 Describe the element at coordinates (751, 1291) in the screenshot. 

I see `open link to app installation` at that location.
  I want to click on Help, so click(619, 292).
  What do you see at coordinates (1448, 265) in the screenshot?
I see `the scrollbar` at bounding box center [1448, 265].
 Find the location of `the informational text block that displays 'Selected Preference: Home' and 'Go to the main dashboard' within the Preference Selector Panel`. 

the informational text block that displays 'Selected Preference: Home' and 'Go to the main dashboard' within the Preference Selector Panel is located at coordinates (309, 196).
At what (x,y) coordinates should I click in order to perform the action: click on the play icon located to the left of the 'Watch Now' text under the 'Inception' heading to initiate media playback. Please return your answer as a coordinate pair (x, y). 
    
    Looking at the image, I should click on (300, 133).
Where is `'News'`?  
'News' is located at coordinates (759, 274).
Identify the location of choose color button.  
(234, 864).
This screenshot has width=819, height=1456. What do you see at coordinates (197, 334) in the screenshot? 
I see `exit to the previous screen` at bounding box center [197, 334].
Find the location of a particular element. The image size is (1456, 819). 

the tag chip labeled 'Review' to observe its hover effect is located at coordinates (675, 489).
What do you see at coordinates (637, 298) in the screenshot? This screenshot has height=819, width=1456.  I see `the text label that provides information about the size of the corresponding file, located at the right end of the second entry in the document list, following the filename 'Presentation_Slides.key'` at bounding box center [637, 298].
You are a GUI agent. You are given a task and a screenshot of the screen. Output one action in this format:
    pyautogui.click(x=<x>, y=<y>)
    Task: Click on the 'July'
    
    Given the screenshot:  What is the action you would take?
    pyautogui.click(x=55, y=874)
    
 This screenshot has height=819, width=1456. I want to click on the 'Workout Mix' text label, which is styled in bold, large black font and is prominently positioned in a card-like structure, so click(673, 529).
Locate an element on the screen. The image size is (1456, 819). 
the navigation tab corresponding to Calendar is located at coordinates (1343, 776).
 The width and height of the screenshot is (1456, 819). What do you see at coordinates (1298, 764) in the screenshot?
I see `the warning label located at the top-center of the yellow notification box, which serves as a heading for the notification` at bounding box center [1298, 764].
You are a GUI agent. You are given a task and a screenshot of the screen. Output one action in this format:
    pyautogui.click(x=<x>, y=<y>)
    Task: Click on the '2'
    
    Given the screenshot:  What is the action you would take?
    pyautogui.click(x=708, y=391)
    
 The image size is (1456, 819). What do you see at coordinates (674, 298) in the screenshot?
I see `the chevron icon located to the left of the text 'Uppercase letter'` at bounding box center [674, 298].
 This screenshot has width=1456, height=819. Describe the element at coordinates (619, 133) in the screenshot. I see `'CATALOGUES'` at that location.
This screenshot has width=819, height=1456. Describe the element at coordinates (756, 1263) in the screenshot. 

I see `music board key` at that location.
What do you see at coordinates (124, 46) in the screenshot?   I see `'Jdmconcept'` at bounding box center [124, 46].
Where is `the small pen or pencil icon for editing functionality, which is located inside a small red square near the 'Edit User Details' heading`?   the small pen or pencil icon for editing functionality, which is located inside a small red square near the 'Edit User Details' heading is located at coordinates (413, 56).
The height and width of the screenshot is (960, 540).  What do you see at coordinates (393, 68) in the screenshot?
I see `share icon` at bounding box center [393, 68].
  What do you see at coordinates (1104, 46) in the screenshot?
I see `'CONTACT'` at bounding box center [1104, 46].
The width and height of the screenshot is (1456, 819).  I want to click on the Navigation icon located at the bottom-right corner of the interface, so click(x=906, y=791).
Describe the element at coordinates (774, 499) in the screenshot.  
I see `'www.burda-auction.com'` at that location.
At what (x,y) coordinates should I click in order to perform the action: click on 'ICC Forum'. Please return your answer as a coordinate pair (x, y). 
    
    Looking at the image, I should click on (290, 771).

----------

What to produce
Revise the entries above by replacing each occurrence of "coordinate pair" with "point", and reproduce them in full with everything else left unchanged.

Exercise result
 Describe the element at coordinates (751, 1291) in the screenshot. 

I see `open link to app installation` at that location.
  I want to click on Help, so click(619, 292).
  What do you see at coordinates (1448, 265) in the screenshot?
I see `the scrollbar` at bounding box center [1448, 265].
 Find the location of `the informational text block that displays 'Selected Preference: Home' and 'Go to the main dashboard' within the Preference Selector Panel`. 

the informational text block that displays 'Selected Preference: Home' and 'Go to the main dashboard' within the Preference Selector Panel is located at coordinates (309, 196).
At what (x,y) coordinates should I click in order to perform the action: click on the play icon located to the left of the 'Watch Now' text under the 'Inception' heading to initiate media playback. Please return your answer as a point (x, y). 
    
    Looking at the image, I should click on (300, 133).
Where is `'News'`?  
'News' is located at coordinates (759, 274).
Identify the location of choose color button.  
(234, 864).
This screenshot has width=819, height=1456. What do you see at coordinates (197, 334) in the screenshot? 
I see `exit to the previous screen` at bounding box center [197, 334].
Find the location of a particular element. The image size is (1456, 819). 

the tag chip labeled 'Review' to observe its hover effect is located at coordinates (675, 489).
What do you see at coordinates (637, 298) in the screenshot? This screenshot has height=819, width=1456.  I see `the text label that provides information about the size of the corresponding file, located at the right end of the second entry in the document list, following the filename 'Presentation_Slides.key'` at bounding box center [637, 298].
You are a GUI agent. You are given a task and a screenshot of the screen. Output one action in this format:
    pyautogui.click(x=<x>, y=<y>)
    Task: Click on the 'July'
    
    Given the screenshot:  What is the action you would take?
    pyautogui.click(x=55, y=874)
    
 This screenshot has height=819, width=1456. I want to click on the 'Workout Mix' text label, which is styled in bold, large black font and is prominently positioned in a card-like structure, so click(673, 529).
Locate an element on the screen. The image size is (1456, 819). 
the navigation tab corresponding to Calendar is located at coordinates (1343, 776).
 The width and height of the screenshot is (1456, 819). What do you see at coordinates (1298, 764) in the screenshot?
I see `the warning label located at the top-center of the yellow notification box, which serves as a heading for the notification` at bounding box center [1298, 764].
You are a GUI agent. You are given a task and a screenshot of the screen. Output one action in this format:
    pyautogui.click(x=<x>, y=<y>)
    Task: Click on the '2'
    
    Given the screenshot:  What is the action you would take?
    pyautogui.click(x=708, y=391)
    
 The image size is (1456, 819). What do you see at coordinates (674, 298) in the screenshot?
I see `the chevron icon located to the left of the text 'Uppercase letter'` at bounding box center [674, 298].
 This screenshot has width=1456, height=819. Describe the element at coordinates (619, 133) in the screenshot. I see `'CATALOGUES'` at that location.
This screenshot has width=819, height=1456. Describe the element at coordinates (756, 1263) in the screenshot. 

I see `music board key` at that location.
What do you see at coordinates (124, 46) in the screenshot?   I see `'Jdmconcept'` at bounding box center [124, 46].
Where is `the small pen or pencil icon for editing functionality, which is located inside a small red square near the 'Edit User Details' heading`?   the small pen or pencil icon for editing functionality, which is located inside a small red square near the 'Edit User Details' heading is located at coordinates (413, 56).
The height and width of the screenshot is (960, 540).  What do you see at coordinates (393, 68) in the screenshot?
I see `share icon` at bounding box center [393, 68].
  What do you see at coordinates (1104, 46) in the screenshot?
I see `'CONTACT'` at bounding box center [1104, 46].
The width and height of the screenshot is (1456, 819).  I want to click on the Navigation icon located at the bottom-right corner of the interface, so click(x=906, y=791).
Describe the element at coordinates (774, 499) in the screenshot.  
I see `'www.burda-auction.com'` at that location.
At what (x,y) coordinates should I click in order to perform the action: click on 'ICC Forum'. Please return your answer as a point (x, y). 
    
    Looking at the image, I should click on (290, 771).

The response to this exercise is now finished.